A drop-in replacement for qsv-sniffer with improved dialect detection accuracy using the Table Uniformity Method from the CSVsniffer paper.

§Quick Start

use csv_nose::{Sniffer, SampleSize};

// Create a sniffer with default settings
let mut sniffer = Sniffer::new();

// Optionally configure sampling
sniffer.sample_size(SampleSize::Records(100));

// Sniff a file
let metadata = sniffer.sniff_path("data.csv").unwrap();

println!("Delimiter: {}", metadata.dialect.delimiter as char);
println!("Has header: {}", metadata.dialect.header.has_header_row);
println!("Fields: {:?}", metadata.fields);
println!("Types: {:?}", metadata.types);

§API Compatibility

This crate provides API compatibility with qsv-sniffer, making it easy to switch between implementations:

use csv_nose::{Sniffer, Metadata, Dialect, Header, Quote, Type, SampleSize, DatePreference};

let mut sniffer = Sniffer::new();
sniffer
    .sample_size(SampleSize::Records(50))
    .date_preference(DatePreference::MdyFormat)
    .delimiter(b',')
    .quote(Quote::Some(b'"'));

§The Table Uniformity Method

This library implements the Table Uniformity Method from: “Wrangling Messy CSV Files by Detecting Row and Type Patterns” by van den Burg, Nazábal, and Sutton (2019).
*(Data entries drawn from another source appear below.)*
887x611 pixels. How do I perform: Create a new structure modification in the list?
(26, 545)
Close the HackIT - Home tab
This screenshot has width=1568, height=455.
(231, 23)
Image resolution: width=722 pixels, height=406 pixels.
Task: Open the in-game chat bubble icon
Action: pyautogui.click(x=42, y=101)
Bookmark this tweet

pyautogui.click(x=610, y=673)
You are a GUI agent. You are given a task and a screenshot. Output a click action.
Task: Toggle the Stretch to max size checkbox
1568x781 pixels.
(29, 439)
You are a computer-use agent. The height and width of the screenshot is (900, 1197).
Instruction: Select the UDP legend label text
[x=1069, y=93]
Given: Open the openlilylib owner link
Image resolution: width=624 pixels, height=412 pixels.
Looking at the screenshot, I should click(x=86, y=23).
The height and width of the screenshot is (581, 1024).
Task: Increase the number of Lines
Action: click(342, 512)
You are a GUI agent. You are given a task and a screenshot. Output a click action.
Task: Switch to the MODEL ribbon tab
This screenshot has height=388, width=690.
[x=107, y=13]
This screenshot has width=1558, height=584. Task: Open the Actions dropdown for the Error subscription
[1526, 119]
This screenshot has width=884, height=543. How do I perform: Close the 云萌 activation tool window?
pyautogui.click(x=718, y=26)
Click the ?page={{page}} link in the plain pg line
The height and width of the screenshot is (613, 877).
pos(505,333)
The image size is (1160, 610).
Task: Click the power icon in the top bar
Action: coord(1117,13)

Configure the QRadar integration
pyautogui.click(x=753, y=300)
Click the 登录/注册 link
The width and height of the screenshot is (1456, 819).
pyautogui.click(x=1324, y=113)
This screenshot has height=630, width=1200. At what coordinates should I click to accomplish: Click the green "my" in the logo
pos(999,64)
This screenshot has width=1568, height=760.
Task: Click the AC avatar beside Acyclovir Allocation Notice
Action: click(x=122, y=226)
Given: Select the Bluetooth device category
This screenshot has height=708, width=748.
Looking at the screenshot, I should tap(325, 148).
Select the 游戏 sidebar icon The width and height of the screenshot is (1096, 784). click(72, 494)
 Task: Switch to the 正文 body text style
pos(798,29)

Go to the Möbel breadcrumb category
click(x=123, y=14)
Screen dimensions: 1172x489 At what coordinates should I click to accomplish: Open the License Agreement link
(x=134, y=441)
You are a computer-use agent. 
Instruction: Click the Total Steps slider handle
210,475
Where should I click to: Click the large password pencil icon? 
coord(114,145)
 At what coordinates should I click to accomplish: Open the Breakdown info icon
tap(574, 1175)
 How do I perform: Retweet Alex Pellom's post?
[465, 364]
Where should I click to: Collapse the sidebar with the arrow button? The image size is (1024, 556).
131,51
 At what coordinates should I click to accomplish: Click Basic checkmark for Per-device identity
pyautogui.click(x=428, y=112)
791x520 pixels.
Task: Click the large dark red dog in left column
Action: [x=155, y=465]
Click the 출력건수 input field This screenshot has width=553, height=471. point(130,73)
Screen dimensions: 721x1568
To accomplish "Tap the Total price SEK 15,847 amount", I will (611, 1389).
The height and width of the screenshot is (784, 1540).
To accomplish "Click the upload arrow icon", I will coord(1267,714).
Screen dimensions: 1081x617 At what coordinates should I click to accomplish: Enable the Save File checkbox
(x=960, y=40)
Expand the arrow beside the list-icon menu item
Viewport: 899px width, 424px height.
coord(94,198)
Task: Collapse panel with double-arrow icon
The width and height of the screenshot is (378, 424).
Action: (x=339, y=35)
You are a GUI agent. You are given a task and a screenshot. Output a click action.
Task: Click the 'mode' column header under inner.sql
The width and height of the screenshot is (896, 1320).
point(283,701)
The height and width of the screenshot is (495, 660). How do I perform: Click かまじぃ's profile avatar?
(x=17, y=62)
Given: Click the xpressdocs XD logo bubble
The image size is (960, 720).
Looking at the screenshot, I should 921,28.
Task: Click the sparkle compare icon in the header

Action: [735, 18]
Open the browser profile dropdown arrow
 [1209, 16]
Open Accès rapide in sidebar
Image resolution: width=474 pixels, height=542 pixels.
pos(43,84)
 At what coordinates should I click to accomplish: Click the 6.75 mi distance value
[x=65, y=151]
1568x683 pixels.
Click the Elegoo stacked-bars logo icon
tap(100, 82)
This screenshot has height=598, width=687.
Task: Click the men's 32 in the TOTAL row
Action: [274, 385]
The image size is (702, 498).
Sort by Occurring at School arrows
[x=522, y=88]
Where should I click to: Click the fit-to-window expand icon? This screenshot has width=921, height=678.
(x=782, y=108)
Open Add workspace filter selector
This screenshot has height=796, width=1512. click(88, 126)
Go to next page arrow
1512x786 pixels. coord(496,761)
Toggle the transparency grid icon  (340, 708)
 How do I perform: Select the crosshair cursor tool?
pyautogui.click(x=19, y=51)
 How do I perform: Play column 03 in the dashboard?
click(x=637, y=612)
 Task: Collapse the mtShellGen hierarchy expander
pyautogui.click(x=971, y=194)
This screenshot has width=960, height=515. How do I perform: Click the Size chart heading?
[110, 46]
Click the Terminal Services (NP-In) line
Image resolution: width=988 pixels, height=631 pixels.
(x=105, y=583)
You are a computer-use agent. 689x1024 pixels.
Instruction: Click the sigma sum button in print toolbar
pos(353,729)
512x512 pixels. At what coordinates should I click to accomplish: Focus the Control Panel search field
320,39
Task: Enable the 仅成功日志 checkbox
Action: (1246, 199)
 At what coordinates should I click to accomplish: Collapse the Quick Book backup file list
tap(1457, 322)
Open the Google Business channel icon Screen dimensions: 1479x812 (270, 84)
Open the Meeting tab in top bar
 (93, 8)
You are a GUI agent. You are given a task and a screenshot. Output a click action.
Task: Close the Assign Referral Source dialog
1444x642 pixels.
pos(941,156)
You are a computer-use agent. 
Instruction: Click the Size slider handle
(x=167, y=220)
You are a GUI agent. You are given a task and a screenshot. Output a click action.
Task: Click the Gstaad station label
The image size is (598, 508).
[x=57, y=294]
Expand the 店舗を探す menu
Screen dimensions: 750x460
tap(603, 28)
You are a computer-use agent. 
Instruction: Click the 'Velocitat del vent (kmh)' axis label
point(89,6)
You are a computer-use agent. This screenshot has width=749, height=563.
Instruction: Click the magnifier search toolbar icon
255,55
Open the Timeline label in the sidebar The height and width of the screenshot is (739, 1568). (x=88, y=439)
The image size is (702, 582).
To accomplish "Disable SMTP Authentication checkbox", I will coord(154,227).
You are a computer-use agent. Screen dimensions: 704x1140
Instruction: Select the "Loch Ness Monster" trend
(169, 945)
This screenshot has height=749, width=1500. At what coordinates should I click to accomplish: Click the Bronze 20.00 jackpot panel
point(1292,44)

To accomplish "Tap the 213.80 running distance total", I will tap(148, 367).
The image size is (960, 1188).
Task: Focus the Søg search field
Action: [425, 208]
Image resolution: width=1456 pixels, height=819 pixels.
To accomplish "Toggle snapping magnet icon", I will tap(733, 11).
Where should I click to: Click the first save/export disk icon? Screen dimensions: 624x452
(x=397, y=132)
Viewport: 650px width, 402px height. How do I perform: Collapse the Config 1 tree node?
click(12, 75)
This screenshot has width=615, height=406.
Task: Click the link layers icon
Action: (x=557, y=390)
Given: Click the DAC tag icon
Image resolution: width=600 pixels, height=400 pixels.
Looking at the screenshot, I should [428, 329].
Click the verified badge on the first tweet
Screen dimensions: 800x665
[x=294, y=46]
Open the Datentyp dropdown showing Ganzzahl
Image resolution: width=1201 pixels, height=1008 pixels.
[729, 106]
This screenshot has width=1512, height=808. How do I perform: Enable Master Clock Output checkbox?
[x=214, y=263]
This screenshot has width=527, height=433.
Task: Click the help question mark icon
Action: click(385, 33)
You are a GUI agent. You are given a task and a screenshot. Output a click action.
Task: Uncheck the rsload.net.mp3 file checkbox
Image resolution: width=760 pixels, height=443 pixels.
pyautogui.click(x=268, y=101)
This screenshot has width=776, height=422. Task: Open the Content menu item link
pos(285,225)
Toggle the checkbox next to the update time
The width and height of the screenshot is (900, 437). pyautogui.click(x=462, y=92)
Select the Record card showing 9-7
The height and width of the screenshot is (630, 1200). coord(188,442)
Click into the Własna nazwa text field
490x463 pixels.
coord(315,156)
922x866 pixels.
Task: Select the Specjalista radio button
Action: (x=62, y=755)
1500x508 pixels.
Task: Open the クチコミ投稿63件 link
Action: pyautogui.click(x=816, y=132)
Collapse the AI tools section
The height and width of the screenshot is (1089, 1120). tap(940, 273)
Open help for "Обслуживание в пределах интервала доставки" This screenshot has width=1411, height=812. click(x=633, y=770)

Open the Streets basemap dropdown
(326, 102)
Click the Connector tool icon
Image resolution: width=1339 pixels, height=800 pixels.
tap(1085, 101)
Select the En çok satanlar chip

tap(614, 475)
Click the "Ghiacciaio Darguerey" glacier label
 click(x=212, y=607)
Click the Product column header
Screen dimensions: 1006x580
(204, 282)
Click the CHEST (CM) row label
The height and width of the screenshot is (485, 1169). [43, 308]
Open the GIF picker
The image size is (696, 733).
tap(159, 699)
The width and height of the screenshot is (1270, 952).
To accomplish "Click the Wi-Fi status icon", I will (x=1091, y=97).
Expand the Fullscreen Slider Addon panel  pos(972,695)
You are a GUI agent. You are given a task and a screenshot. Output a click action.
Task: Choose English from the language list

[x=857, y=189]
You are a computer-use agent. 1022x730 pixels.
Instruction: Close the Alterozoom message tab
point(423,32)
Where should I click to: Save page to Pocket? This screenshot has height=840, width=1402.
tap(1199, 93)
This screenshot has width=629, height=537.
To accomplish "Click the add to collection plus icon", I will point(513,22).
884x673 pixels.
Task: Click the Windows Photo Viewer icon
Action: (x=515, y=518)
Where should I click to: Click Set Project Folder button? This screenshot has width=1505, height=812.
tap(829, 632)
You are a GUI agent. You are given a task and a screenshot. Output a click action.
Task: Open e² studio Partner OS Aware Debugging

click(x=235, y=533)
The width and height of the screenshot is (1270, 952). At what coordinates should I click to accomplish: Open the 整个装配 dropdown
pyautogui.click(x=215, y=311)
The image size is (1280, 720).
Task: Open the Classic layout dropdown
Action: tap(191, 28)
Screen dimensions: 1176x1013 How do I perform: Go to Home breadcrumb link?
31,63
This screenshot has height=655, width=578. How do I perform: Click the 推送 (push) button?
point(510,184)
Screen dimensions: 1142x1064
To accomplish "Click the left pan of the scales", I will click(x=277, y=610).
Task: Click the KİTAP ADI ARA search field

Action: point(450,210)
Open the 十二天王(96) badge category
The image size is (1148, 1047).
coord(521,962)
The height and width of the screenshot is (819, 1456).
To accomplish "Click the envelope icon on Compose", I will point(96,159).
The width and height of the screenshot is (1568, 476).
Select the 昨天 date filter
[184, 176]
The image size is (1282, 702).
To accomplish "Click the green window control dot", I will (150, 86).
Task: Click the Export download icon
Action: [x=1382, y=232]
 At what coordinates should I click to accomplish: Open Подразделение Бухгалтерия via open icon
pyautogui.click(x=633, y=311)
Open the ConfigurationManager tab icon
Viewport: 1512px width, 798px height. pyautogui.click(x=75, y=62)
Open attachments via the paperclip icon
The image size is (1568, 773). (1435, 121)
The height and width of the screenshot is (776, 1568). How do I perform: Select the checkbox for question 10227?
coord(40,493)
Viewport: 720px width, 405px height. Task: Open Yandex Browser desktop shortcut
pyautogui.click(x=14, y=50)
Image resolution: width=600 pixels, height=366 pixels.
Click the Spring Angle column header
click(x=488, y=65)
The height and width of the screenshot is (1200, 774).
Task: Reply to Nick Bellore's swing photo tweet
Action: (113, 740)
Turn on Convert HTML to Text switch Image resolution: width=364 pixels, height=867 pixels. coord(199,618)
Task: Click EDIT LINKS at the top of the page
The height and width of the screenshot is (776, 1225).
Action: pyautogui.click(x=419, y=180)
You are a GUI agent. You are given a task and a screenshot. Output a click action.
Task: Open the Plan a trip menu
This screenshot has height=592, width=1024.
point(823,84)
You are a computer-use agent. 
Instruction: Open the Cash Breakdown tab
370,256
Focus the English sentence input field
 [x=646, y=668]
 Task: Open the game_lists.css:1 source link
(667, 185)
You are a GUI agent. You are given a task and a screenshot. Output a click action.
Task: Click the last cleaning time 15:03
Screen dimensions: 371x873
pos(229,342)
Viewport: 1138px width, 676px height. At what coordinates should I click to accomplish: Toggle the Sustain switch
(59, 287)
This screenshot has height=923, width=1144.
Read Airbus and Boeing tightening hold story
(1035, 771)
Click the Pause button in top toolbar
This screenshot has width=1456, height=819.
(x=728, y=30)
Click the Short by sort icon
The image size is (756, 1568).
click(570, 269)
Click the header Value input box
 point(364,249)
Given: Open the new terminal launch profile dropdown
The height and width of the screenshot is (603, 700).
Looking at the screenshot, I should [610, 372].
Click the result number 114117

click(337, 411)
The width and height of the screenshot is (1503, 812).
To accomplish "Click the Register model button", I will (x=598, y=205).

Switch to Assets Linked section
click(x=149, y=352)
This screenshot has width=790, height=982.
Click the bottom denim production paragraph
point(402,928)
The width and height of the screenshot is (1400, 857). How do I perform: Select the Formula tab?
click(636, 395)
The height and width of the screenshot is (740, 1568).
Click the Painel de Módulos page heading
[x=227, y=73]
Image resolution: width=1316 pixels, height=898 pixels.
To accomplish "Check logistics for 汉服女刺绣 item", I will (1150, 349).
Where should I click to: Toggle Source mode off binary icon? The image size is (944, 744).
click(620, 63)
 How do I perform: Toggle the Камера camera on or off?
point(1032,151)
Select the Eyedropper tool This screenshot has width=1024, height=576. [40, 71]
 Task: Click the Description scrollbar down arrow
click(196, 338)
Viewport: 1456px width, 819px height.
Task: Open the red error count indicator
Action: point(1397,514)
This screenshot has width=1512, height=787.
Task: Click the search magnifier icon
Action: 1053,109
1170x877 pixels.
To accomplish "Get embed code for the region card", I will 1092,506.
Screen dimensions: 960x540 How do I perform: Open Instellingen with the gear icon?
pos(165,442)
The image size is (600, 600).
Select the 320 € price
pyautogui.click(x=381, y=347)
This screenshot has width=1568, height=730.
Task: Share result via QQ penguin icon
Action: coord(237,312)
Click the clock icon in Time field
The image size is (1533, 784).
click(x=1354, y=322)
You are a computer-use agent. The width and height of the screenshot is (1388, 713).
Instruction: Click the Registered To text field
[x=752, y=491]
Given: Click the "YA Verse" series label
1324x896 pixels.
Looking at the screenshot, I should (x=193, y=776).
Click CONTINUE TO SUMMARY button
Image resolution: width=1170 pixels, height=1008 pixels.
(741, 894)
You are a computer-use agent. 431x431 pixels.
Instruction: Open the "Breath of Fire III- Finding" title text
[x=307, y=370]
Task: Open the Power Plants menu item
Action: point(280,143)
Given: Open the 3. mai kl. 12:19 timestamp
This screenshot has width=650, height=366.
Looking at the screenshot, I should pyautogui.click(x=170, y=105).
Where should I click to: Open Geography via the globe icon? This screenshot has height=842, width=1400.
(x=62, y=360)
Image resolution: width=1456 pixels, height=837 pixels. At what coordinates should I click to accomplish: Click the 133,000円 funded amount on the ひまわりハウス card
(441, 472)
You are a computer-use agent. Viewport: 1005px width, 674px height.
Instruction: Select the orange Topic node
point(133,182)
The algorithm achieves ~93% accuracy on real-world messy CSV files by:

  1. Testing multiple potential dialects (delimiter, quote, line terminator combinations)
  2. Scoring each dialect based on table uniformity (consistent field counts)
  3. Scoring based on type detection (consistent data types within columns)
  4. Selecting the dialect with the highest combined score

Re-exports§

pub use metadata::Dialect;
pub use metadata::Header;
pub use metadata::Metadata;
pub use metadata::Quote;

Modules§

metadata

Structs§

EncodingInfo
Information about the detected encoding.
Sniffer
CSV dialect sniffer using the Table Uniformity Method.

Enums§

DatePreference
Date format preference for ambiguous date parsing.
SampleSize
Sample size configuration for sniffing.
SnifferError
Error type for CSV sniffing operations.
Type
Data type detected for a CSV field.

Functions§

detect_encoding
Detect the encoding of the data.
is_utf8
Check if the given bytes are valid UTF-8.

Type Aliases§

Result
Result type alias for sniffing operations.